* [Ejercicio]: Identifica y copia cada línea de los ítems que contenga la palabra "dimensions". Se distingue entre mayúsculas y minúsculas.

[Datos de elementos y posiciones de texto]

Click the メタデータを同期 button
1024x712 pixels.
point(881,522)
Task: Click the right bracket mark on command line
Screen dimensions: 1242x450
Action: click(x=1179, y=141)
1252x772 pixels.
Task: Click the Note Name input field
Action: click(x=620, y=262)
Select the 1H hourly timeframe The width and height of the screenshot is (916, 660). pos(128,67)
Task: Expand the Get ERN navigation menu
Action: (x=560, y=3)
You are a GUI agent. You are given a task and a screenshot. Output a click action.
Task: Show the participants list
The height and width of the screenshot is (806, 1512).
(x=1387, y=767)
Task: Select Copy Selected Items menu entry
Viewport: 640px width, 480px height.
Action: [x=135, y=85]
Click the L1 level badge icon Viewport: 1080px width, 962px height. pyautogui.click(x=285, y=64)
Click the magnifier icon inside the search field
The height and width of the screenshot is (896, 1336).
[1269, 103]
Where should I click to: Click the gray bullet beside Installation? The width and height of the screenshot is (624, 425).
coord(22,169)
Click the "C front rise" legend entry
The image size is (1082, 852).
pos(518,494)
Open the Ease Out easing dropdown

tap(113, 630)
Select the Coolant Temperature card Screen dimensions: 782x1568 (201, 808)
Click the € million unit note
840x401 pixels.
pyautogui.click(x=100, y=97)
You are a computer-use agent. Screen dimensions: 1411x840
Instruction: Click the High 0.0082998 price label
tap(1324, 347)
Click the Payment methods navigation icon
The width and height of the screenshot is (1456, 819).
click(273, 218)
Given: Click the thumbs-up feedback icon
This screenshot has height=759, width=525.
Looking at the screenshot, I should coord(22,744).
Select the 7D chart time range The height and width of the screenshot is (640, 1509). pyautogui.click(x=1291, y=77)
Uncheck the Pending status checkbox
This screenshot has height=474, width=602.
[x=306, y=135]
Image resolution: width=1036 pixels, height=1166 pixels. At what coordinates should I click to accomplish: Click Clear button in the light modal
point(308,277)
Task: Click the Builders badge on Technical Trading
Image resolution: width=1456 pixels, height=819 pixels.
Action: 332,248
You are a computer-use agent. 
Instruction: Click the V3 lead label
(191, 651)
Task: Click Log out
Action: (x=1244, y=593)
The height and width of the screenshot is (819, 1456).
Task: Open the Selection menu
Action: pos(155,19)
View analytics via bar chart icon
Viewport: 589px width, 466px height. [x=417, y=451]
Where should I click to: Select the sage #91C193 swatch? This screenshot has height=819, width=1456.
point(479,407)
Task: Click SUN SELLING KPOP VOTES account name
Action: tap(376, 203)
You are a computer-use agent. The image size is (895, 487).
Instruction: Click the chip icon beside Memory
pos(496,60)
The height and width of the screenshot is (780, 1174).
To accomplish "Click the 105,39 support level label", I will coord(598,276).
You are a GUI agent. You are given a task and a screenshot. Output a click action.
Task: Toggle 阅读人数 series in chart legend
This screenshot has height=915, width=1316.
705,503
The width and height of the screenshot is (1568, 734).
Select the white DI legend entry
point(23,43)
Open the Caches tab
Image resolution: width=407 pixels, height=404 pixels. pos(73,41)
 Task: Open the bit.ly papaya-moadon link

* [Respuesta del ejercicio]:
Screen dimensions: 1242x450
Select the Coolant Temperature card Screen dimensions: 782x1568 (201, 808)
You are a computer-use agent. Screen dimensions: 1411x840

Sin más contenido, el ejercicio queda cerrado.